◆ Collected data ◆
+---+

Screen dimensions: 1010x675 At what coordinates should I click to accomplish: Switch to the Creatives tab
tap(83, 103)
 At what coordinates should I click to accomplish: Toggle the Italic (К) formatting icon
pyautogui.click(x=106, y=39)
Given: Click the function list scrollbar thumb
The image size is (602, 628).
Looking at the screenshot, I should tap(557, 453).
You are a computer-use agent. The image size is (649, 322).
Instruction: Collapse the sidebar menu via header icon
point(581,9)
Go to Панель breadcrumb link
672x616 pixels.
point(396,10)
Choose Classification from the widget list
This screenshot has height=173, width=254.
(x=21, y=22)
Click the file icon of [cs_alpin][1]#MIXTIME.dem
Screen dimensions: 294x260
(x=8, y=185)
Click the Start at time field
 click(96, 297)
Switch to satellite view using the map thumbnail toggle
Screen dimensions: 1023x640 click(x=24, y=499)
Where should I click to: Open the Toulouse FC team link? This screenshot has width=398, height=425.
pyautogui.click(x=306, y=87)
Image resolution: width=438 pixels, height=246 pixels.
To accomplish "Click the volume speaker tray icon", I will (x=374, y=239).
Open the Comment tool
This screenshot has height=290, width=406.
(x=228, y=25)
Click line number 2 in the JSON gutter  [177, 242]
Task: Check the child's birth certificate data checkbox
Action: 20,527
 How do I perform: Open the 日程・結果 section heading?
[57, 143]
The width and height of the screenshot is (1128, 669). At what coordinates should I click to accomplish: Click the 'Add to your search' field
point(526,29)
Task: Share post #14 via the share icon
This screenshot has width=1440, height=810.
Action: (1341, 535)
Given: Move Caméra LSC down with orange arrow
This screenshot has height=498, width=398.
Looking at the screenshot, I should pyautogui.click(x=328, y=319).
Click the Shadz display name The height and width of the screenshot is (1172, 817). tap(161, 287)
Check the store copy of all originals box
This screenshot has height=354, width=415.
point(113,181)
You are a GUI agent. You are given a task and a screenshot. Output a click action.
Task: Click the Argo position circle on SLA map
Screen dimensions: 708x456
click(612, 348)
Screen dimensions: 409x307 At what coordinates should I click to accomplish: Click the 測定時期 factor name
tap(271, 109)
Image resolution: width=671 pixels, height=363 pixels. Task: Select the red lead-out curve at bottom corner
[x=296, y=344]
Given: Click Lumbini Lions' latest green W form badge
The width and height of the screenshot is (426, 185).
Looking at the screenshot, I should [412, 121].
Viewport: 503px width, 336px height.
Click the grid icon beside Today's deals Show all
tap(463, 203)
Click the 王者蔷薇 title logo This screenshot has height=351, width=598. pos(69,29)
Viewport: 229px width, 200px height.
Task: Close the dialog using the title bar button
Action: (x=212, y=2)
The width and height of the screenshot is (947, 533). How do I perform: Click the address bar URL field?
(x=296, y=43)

+---+

An exact transcription of all the records is required.

Screen dimensions: 1010x675 At what coordinates should I click to accomplish: Switch to the Creatives tab
tap(83, 103)
 At what coordinates should I click to accomplish: Toggle the Italic (К) formatting icon
pyautogui.click(x=106, y=39)
Given: Click the function list scrollbar thumb
The image size is (602, 628).
Looking at the screenshot, I should tap(557, 453).
You are a computer-use agent. The image size is (649, 322).
Instruction: Collapse the sidebar menu via header icon
point(581,9)
Go to Панель breadcrumb link
672x616 pixels.
point(396,10)
Choose Classification from the widget list
This screenshot has height=173, width=254.
(x=21, y=22)
Click the file icon of [cs_alpin][1]#MIXTIME.dem
Screen dimensions: 294x260
(x=8, y=185)
Click the Start at time field
 click(96, 297)
Switch to satellite view using the map thumbnail toggle
Screen dimensions: 1023x640 click(x=24, y=499)
Where should I click to: Open the Toulouse FC team link? This screenshot has width=398, height=425.
pyautogui.click(x=306, y=87)
Image resolution: width=438 pixels, height=246 pixels.
To accomplish "Click the volume speaker tray icon", I will (x=374, y=239).
Open the Comment tool
This screenshot has height=290, width=406.
(x=228, y=25)
Click line number 2 in the JSON gutter  [177, 242]
Task: Check the child's birth certificate data checkbox
Action: 20,527
 How do I perform: Open the 日程・結果 section heading?
[57, 143]
The width and height of the screenshot is (1128, 669). At what coordinates should I click to accomplish: Click the 'Add to your search' field
point(526,29)
Task: Share post #14 via the share icon
This screenshot has width=1440, height=810.
Action: (1341, 535)
Given: Move Caméra LSC down with orange arrow
This screenshot has height=498, width=398.
Looking at the screenshot, I should pyautogui.click(x=328, y=319).
Click the Shadz display name The height and width of the screenshot is (1172, 817). tap(161, 287)
Check the store copy of all originals box
This screenshot has height=354, width=415.
point(113,181)
You are a GUI agent. You are given a task and a screenshot. Output a click action.
Task: Click the Argo position circle on SLA map
Screen dimensions: 708x456
click(612, 348)
Screen dimensions: 409x307 At what coordinates should I click to accomplish: Click the 測定時期 factor name
tap(271, 109)
Image resolution: width=671 pixels, height=363 pixels. Task: Select the red lead-out curve at bottom corner
[x=296, y=344]
Given: Click Lumbini Lions' latest green W form badge
The width and height of the screenshot is (426, 185).
Looking at the screenshot, I should [412, 121].
Viewport: 503px width, 336px height.
Click the grid icon beside Today's deals Show all
tap(463, 203)
Click the 王者蔷薇 title logo This screenshot has height=351, width=598. pos(69,29)
Viewport: 229px width, 200px height.
Task: Close the dialog using the title bar button
Action: (x=212, y=2)
The width and height of the screenshot is (947, 533). How do I perform: Click the address bar URL field?
(x=296, y=43)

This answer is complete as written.